Stored data:

════════

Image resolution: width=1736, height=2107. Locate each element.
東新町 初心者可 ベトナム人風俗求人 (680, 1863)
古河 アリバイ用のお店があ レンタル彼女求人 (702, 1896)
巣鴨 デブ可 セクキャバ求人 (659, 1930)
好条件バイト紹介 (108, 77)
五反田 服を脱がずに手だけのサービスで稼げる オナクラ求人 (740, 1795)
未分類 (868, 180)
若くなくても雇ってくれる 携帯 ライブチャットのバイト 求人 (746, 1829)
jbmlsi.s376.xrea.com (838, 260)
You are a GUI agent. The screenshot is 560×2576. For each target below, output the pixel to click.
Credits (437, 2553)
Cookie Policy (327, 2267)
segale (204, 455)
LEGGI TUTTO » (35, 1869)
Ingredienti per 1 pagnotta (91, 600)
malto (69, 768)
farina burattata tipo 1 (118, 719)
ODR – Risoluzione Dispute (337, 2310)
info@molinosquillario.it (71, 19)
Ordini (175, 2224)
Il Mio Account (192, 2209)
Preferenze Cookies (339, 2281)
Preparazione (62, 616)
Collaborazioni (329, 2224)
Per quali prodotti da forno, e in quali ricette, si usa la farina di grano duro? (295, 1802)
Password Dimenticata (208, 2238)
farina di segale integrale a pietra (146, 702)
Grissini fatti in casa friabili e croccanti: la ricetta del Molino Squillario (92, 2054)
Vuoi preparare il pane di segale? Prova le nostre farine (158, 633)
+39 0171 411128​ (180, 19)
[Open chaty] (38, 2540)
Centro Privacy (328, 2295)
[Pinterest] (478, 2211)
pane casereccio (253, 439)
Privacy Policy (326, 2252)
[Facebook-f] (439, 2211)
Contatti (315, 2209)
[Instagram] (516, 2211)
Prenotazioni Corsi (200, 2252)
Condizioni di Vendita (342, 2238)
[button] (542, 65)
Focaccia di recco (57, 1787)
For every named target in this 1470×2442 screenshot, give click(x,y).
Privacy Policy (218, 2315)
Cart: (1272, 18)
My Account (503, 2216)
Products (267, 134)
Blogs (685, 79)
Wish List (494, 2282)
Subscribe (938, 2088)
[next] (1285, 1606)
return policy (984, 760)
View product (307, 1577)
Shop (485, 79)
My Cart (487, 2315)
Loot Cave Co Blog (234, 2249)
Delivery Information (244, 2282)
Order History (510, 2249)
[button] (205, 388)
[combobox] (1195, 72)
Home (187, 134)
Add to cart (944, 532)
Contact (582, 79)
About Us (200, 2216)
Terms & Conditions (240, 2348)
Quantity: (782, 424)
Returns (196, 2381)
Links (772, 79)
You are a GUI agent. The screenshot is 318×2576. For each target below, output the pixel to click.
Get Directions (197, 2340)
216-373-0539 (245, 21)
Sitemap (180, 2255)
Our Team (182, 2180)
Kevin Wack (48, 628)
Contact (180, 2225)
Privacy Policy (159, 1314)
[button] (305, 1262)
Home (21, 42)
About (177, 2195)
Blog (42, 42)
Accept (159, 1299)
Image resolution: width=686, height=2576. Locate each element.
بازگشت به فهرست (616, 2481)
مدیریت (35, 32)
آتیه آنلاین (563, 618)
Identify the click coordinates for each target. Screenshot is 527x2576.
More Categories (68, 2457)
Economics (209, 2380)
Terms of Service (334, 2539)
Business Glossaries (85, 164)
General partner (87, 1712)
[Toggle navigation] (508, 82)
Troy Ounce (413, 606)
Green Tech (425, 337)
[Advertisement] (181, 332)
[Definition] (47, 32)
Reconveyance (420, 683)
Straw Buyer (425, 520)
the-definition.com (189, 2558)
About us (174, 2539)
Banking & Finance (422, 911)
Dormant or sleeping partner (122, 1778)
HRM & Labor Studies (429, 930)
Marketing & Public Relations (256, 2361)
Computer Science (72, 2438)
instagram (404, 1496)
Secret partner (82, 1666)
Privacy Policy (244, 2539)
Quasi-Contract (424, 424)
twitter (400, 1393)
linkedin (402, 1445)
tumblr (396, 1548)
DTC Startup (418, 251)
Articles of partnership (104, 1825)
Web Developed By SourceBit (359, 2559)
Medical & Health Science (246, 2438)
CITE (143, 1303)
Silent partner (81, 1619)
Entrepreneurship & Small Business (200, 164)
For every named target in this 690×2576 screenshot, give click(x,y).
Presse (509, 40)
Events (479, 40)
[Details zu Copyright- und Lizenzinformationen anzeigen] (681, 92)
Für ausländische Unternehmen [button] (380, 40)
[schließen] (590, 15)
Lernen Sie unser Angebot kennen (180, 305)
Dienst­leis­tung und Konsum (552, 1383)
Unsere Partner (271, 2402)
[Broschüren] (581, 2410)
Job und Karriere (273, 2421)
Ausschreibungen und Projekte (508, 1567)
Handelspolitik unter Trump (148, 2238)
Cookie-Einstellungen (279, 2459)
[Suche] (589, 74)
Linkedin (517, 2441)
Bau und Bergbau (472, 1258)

════════

Exercise:
All that should appear in the response is the run of lines from the first line of the entries through the line containing "malto (69, 768)", copied exactly.

The answer:
Image resolution: width=1736, height=2107. Locate each element.
東新町 初心者可 ベトナム人風俗求人 (680, 1863)
古河 アリバイ用のお店があ レンタル彼女求人 (702, 1896)
巣鴨 デブ可 セクキャバ求人 (659, 1930)
好条件バイト紹介 (108, 77)
五反田 服を脱がずに手だけのサービスで稼げる オナクラ求人 (740, 1795)
未分類 (868, 180)
若くなくても雇ってくれる 携帯 ライブチャットのバイト 求人 (746, 1829)
jbmlsi.s376.xrea.com (838, 260)
You are a GUI agent. The screenshot is 560×2576. For each target below, output the pixel to click.
Credits (437, 2553)
Cookie Policy (327, 2267)
segale (204, 455)
LEGGI TUTTO » (35, 1869)
Ingredienti per 1 pagnotta (91, 600)
malto (69, 768)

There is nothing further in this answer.